— WORK INSTRUCTION —
Transcribe all records exactly; omit pictures.
───── RECORDS FOR THE EXERCISE
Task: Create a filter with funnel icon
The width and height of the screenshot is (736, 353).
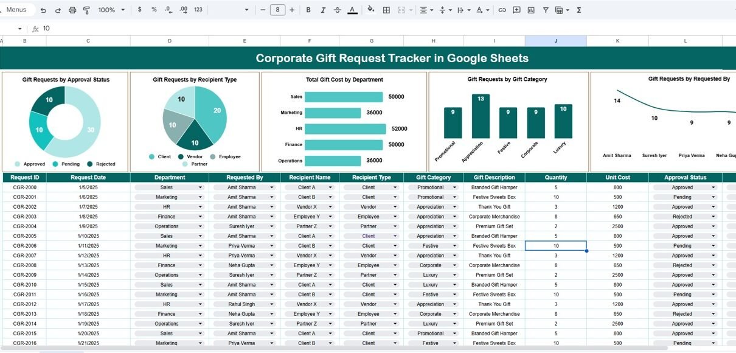Action: [545, 10]
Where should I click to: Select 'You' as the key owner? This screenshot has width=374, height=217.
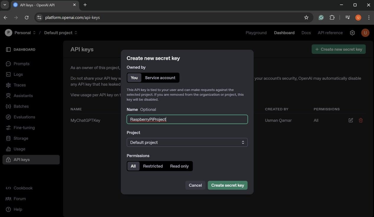click(x=134, y=78)
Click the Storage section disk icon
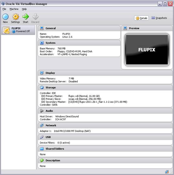This screenshot has width=174, height=175. click(x=42, y=88)
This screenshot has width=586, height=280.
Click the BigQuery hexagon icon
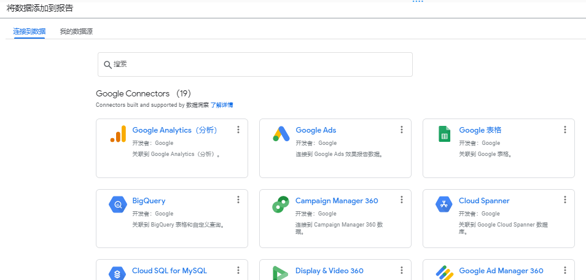pos(118,204)
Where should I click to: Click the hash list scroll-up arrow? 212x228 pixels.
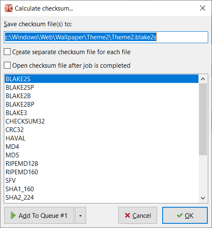[203, 79]
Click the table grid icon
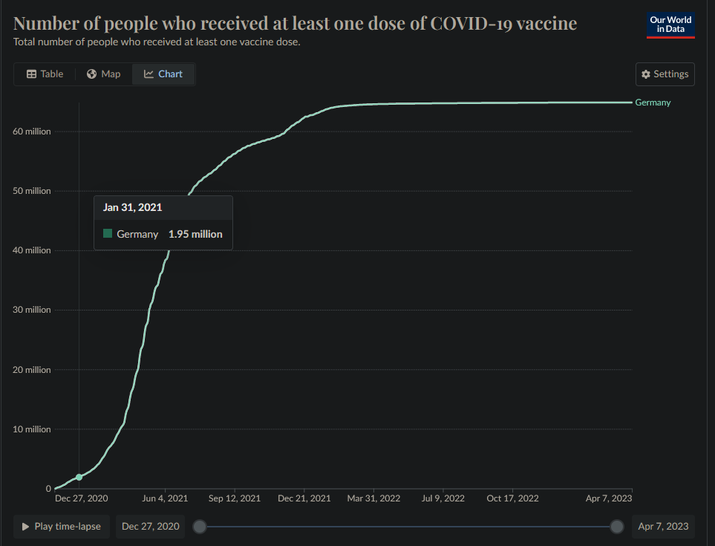Screen dimensions: 715x546 (32, 74)
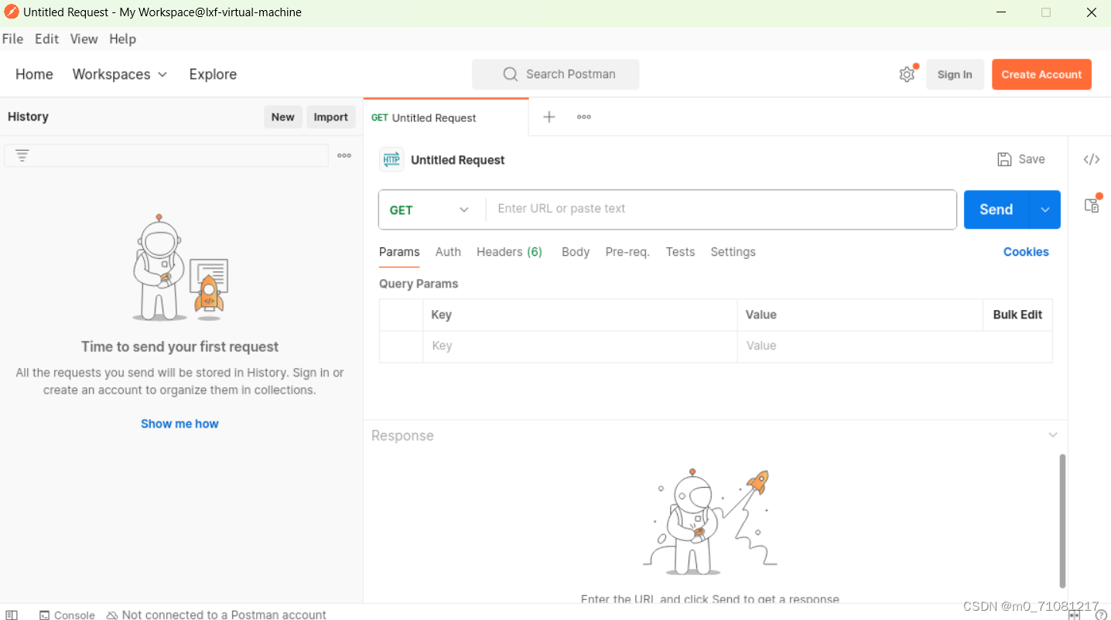Click the search magnifier in Search Postman bar
1111x620 pixels.
click(510, 74)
──────────
— EXPECTED ANSWER —
Task: Create a filter with funnel icon
The width and height of the screenshot is (736, 353).
Action: [545, 10]
Where should I click to: Select 'You' as the key owner? This screenshot has width=374, height=217.
click(x=134, y=78)
Click the Storage section disk icon
This screenshot has width=174, height=175. click(x=42, y=88)
This screenshot has width=586, height=280.
Click the BigQuery hexagon icon
pos(118,204)
Where should I click to: Click the hash list scroll-up arrow? 212x228 pixels.
[203, 79]
Click the table grid icon
Screen dimensions: 715x546 (32, 74)
Click the search magnifier in Search Postman bar
1111x620 pixels.
click(510, 74)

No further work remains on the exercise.